After the lease agreement was signed on 5 September 1958, the unit, designated KT-71 (KT – torpedo boat), was incorporated into the Polish Navy on 11 October 1958 by order of the Commander of the Navy (No. 044/Org.), along with its sister ships KT-72, KT-73, KT-74, KT-75, KT-76, KT-77, KT-78, KT-79, KT-91, and KT-92. Initially, the vessel was part of the Torpedo Boat Squadron stationed in Gdynia, which was restructured in November 1958 into the Torpedo Boat Brigade, also based in Gdynia.

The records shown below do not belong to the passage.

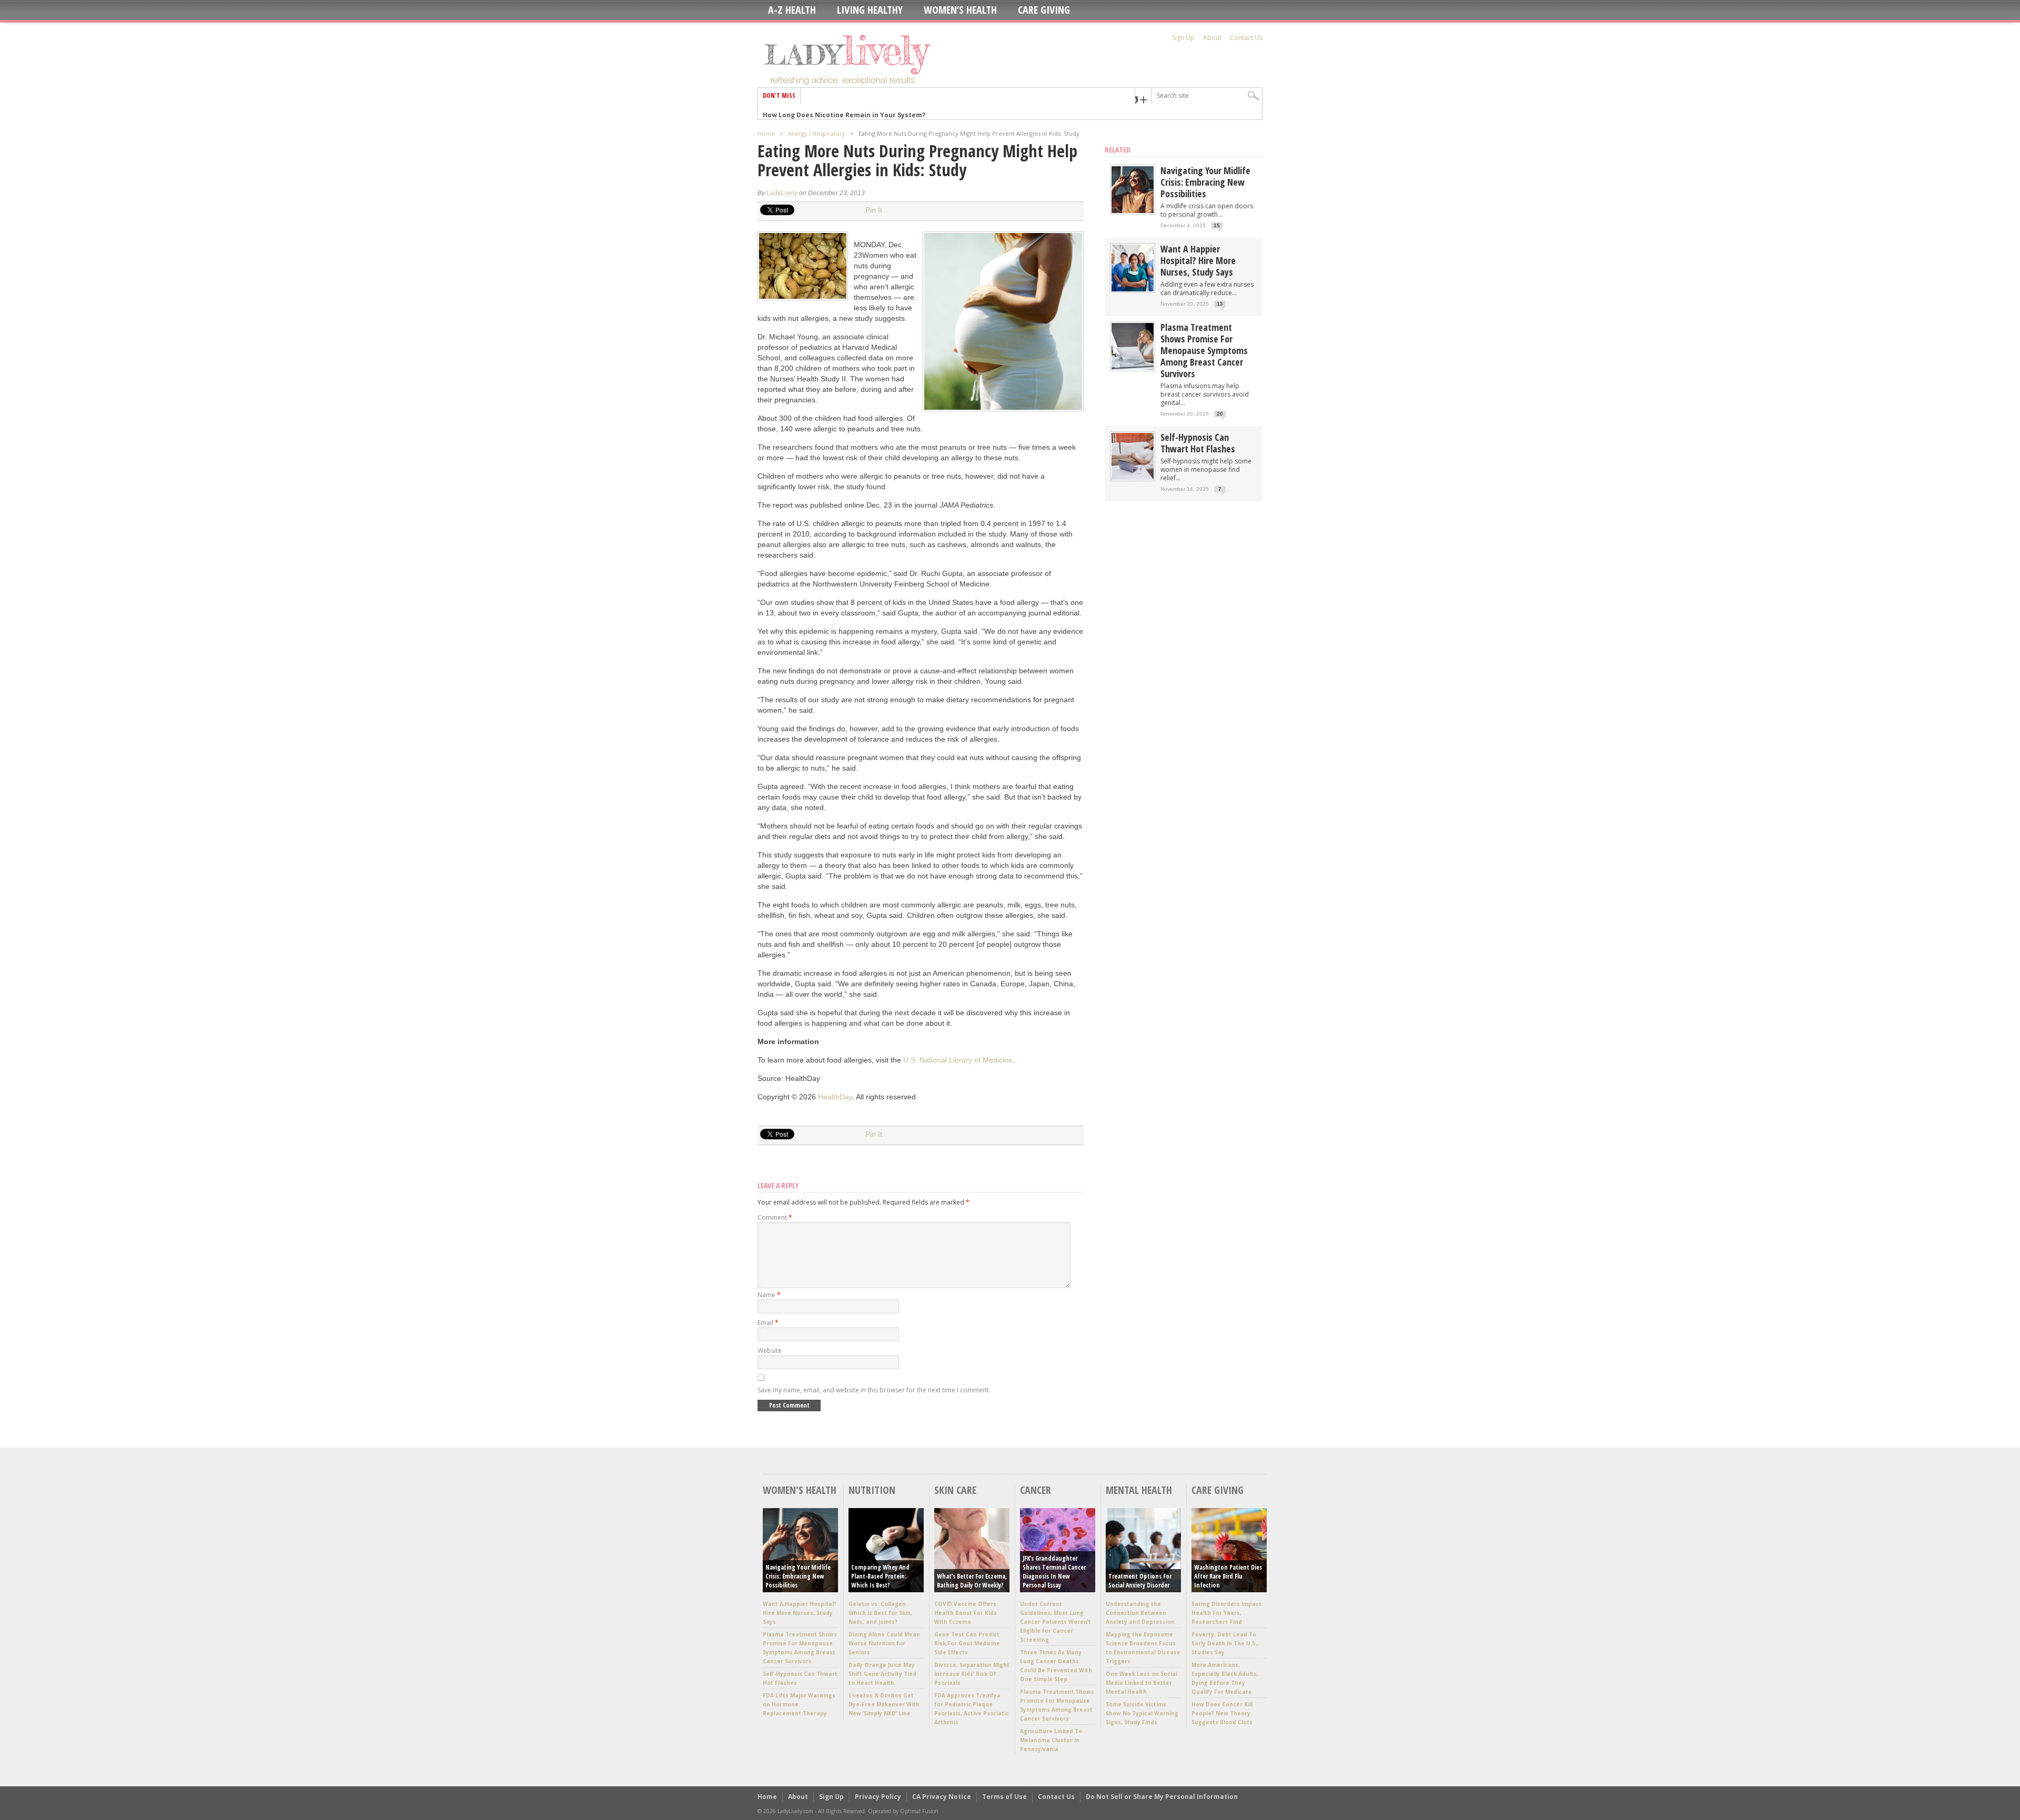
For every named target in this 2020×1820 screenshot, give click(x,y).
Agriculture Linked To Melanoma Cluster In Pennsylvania (1051, 1740)
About (1212, 37)
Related (1117, 150)
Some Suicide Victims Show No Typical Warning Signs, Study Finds (1142, 1713)
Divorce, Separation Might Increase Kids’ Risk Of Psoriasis (971, 1673)
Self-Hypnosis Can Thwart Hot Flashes (1197, 442)
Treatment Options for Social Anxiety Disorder (1139, 1581)
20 (1220, 414)
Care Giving (1044, 10)
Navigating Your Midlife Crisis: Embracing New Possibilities (1205, 182)
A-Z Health (792, 10)
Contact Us (1246, 37)
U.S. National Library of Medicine (958, 1060)
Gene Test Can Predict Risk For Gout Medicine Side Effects (967, 1643)
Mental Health (1139, 1490)
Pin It (873, 210)
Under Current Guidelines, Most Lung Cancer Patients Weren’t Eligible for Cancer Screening (1055, 1621)
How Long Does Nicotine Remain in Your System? (844, 111)
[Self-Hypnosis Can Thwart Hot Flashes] (1133, 477)
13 (1220, 304)
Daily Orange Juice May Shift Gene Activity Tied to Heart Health (882, 1673)
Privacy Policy (878, 1796)
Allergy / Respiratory (816, 133)
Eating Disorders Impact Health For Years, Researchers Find (1226, 1612)
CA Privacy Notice (941, 1796)
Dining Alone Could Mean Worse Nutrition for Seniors (884, 1643)
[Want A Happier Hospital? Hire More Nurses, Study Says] (1133, 289)
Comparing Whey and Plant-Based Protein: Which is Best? (880, 1576)
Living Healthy (870, 10)
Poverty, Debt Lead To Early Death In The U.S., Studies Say (1224, 1643)
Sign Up (1183, 37)
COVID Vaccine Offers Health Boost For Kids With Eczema (965, 1612)
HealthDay (835, 1097)
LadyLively (781, 193)
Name (769, 1294)
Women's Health (799, 1490)
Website (770, 1350)
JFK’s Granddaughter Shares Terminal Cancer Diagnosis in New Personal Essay (1054, 1572)
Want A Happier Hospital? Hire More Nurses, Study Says (1198, 260)
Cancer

On 1 January 1960, the vessel's hull number was changed to 401. After the lease period ended, the unit was purchased by the Polish Navy on 1 January 1962 for 120,000 PLN. Following a reorganization in 1965, the Torpedo Boat Brigade was renamed the 3rd Torpedo Boat Brigade, and the vessel was assigned to the 2nd Torpedo Boat Squadron. From 31 May 1971, the unit was assigned to the 2nd Rocket-Torpedo Boat Squadron of the 3rd Ship Flotilla.

During its long service, the boat (like other Polish P 6-class units) was intensively used, participating in exercises and maneuvers, and many naval specialists were trained aboard it. On 4 October 1972, the vessel was removed from the fleet by order of the Commander of the Navy (No. 054/Org.). The flag was lowered for the last time on 10 October 1972.